*Aim of the exercise*: Which lines in the items below contain the word "Toggle" with the same capitalization? Copy each of those lines in full.

*Records supplied*:

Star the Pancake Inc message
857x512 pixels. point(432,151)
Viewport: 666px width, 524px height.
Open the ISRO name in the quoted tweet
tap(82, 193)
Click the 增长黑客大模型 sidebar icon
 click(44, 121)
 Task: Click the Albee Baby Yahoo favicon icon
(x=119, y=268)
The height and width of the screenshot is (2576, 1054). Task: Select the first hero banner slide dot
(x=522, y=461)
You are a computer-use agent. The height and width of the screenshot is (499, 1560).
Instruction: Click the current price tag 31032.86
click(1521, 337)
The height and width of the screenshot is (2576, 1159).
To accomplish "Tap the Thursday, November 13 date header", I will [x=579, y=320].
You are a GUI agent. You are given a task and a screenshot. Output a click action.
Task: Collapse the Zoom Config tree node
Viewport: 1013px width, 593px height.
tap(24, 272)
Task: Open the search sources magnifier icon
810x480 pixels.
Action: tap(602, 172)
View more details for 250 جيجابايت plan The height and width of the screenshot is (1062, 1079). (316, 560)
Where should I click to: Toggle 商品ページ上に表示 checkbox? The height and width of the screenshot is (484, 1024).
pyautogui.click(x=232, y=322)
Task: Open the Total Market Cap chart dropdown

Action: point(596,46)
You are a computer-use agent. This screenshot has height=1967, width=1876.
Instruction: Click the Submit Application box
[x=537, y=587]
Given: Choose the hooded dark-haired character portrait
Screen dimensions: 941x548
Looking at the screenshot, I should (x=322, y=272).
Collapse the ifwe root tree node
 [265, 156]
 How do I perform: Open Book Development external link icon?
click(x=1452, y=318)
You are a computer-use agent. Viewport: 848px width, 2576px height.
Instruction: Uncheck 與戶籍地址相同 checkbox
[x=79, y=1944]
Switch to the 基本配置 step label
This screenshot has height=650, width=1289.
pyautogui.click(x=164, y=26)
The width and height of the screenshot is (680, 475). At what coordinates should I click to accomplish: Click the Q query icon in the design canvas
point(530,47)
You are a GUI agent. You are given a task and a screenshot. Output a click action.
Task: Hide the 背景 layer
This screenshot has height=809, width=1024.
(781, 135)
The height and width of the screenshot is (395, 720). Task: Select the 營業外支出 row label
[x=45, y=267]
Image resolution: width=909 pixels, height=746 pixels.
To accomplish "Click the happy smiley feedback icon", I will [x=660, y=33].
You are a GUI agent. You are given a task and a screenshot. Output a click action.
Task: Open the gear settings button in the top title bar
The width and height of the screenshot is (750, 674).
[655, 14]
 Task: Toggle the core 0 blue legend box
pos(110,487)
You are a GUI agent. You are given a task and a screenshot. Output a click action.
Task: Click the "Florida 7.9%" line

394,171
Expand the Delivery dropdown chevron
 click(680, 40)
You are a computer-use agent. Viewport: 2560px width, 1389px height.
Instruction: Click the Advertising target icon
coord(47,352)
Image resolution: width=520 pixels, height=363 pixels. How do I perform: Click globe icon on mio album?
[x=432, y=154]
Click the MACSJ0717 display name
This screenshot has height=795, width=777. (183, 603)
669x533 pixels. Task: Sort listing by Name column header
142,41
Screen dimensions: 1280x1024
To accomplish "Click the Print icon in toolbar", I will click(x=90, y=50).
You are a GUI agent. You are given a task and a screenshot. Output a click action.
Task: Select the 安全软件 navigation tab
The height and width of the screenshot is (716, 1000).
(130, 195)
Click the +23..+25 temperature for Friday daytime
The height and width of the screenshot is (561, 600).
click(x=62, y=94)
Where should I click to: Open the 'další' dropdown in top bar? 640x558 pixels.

*Right answer*:
Where should I click to: Toggle 商品ページ上に表示 checkbox? The height and width of the screenshot is (484, 1024).
 Task: Toggle the core 0 blue legend box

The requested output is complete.